BY THE COURT: The objection will be overruled.
BY MR. COBB: I renew my motion.
BY THE COURT: Motion denied. Continue counsel.
BY MR. TONAHILL: Therefore it has become highly relevant about his being drafted. That’s what — that makes it relevant, his going overseas and couldn’t be here when he wants the case tried on February 14, and that’s what the record shows.”
Then, after plaintiff’s attorney’s argument, the following occurred:
“BY MR. COBB: Your Honor, we would move the Court to allow the evidence to be re-opened so that we could introduce what is now marked as Defendant’s Exhibit No. 8, a telegram, which I believe you did receive on Tuesday morning.
BY THE COURT: Yes, sir. It was read, and the telegram was read to the Court shortly before nine o’clock A.M.
BY MR. COBB: From the telegraph office?
BY THE COURT: The record will reflect the telegram itself was delivered on Wednesday.
BY MR. COBB: But the substance of it or the entire thing was read to you at 8:50 a.m.?
BY THE COURT: Yes, sir, and read to the reporter and taken down in shorthand by the reporter at 9:15 a.m. on Tuesday of this week.
BY MR. COBB: We offer in connection with Mr. Tonahill’s repeated reference concerning the dishonest and manipulative efforts of the defense counsel because it plainly states I wanted to just wait the rest of this week and if you do proceed to go to trial without me to just make a record, and Mr.
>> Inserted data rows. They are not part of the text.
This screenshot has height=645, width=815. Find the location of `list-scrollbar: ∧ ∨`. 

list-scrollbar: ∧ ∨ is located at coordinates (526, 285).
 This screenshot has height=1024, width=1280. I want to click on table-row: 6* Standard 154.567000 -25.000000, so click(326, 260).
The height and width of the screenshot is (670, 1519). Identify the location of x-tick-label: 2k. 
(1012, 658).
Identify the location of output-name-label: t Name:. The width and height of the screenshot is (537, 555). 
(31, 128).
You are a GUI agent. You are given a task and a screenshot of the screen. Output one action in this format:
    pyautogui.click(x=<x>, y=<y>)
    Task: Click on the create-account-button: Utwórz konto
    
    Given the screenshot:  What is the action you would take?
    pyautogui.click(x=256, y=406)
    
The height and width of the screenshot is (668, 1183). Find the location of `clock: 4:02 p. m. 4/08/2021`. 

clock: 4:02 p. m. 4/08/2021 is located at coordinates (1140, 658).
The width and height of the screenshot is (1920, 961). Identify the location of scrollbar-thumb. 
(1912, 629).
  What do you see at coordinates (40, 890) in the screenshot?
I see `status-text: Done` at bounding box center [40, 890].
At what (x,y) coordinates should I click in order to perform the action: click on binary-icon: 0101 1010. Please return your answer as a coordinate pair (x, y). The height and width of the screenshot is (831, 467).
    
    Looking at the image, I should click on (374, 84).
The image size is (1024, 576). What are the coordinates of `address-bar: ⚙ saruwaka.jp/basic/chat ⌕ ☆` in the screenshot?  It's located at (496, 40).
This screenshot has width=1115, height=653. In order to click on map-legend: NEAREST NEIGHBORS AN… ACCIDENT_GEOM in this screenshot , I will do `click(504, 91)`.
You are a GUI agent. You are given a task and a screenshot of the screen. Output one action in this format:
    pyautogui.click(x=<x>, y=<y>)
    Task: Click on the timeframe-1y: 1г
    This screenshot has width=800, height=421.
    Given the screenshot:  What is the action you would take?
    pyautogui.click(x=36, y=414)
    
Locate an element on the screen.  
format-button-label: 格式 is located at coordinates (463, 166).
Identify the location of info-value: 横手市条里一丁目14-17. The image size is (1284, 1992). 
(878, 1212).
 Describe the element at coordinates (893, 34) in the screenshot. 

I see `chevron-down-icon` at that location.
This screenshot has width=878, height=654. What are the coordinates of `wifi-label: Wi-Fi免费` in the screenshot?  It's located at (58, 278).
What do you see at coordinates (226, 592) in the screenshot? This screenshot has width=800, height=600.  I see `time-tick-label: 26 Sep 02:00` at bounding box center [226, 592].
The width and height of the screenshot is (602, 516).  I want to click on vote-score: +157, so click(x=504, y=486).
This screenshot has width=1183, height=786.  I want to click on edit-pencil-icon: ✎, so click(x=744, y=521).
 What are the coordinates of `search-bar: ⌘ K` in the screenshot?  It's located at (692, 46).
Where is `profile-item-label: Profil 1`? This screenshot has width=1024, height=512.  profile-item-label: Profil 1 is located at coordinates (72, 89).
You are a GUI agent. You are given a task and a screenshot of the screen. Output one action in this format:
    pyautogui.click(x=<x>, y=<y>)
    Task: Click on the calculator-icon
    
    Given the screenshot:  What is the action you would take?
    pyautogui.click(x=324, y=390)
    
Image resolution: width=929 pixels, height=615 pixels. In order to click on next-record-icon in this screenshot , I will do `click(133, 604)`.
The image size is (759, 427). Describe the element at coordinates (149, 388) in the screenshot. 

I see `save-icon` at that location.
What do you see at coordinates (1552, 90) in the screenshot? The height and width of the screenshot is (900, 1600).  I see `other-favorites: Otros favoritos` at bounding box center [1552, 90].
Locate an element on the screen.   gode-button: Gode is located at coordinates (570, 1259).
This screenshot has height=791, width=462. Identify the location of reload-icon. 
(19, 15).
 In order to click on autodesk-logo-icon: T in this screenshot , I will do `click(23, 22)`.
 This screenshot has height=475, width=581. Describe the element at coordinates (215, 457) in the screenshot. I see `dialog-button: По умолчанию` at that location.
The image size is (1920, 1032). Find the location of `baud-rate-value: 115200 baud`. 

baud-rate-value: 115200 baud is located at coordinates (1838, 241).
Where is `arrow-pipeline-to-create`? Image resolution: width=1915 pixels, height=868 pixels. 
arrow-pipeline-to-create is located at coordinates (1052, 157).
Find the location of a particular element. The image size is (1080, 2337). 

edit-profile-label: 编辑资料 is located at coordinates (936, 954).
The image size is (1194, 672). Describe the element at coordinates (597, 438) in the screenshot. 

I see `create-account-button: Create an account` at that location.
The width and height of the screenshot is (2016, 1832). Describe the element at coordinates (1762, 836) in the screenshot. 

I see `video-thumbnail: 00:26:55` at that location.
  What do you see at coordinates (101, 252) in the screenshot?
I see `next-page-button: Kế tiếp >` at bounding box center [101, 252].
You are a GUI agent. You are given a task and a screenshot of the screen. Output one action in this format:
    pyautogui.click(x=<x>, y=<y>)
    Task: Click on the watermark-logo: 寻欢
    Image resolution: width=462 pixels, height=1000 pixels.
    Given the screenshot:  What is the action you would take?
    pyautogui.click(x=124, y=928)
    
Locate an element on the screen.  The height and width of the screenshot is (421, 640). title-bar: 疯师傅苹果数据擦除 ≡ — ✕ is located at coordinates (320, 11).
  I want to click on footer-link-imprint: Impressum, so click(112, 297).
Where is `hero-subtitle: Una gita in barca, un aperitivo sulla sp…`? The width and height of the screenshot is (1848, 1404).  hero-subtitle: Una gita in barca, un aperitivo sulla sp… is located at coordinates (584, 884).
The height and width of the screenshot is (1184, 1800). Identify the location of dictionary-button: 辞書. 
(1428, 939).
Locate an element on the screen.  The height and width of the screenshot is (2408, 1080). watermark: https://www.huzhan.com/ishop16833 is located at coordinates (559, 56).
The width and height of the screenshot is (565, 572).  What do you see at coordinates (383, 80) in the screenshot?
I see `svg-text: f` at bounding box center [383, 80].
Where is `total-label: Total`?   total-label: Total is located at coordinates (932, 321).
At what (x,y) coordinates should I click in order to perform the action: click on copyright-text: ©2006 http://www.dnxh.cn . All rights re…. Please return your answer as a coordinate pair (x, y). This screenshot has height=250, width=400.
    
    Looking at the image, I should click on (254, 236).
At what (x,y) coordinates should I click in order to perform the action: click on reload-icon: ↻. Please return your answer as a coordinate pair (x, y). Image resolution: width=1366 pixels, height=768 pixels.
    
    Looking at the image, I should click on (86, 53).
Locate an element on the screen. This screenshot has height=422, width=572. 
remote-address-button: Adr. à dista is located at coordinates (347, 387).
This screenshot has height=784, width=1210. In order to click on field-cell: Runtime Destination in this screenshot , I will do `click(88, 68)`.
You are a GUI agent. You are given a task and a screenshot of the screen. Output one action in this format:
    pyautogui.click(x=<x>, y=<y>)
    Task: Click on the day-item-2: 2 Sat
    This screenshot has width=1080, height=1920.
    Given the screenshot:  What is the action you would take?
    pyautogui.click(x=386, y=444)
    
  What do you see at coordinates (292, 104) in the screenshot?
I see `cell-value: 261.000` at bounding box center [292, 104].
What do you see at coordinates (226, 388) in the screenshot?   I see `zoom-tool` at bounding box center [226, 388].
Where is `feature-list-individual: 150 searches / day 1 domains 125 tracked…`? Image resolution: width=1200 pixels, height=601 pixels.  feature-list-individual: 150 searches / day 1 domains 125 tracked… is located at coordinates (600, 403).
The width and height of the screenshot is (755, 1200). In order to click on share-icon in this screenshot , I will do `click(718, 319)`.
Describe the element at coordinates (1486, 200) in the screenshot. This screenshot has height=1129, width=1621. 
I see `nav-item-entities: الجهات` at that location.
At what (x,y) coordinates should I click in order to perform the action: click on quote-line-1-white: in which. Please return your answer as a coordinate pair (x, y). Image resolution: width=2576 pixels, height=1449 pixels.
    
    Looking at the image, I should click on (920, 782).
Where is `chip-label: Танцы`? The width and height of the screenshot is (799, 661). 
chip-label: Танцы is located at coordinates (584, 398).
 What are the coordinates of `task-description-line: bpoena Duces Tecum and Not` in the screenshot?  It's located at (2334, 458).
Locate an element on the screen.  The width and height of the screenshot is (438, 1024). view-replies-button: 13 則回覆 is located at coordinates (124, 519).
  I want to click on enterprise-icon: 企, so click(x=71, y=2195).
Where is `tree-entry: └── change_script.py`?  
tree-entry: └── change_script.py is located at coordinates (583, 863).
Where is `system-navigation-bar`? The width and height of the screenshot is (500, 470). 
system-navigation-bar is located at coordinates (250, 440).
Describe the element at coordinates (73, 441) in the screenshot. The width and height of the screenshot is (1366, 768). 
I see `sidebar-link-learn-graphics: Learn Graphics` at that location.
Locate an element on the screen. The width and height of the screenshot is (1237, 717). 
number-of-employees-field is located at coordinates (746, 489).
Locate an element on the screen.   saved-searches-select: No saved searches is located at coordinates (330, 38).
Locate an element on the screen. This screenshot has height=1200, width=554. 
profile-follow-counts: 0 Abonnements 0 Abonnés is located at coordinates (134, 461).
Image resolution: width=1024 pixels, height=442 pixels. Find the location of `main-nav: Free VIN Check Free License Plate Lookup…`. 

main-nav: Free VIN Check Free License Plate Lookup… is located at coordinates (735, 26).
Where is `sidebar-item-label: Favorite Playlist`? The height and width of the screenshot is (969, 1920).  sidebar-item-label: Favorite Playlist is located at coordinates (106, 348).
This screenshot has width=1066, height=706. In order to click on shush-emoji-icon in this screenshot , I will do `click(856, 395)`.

Tonahill knowingly and falsely stated that I requested and wanted this case, as late as Tuesday of this week or as late as yesterday of this week, put off until February 14, when that telegram reflects to the contrary and he was aware of it and the Court was. In connection with his remarks there, I renew my motion for mistrial.
BY THE COURT: Both motions will be denied. Anything further, gentlemen ?”
The judgment of the trial court is reversed and remanded.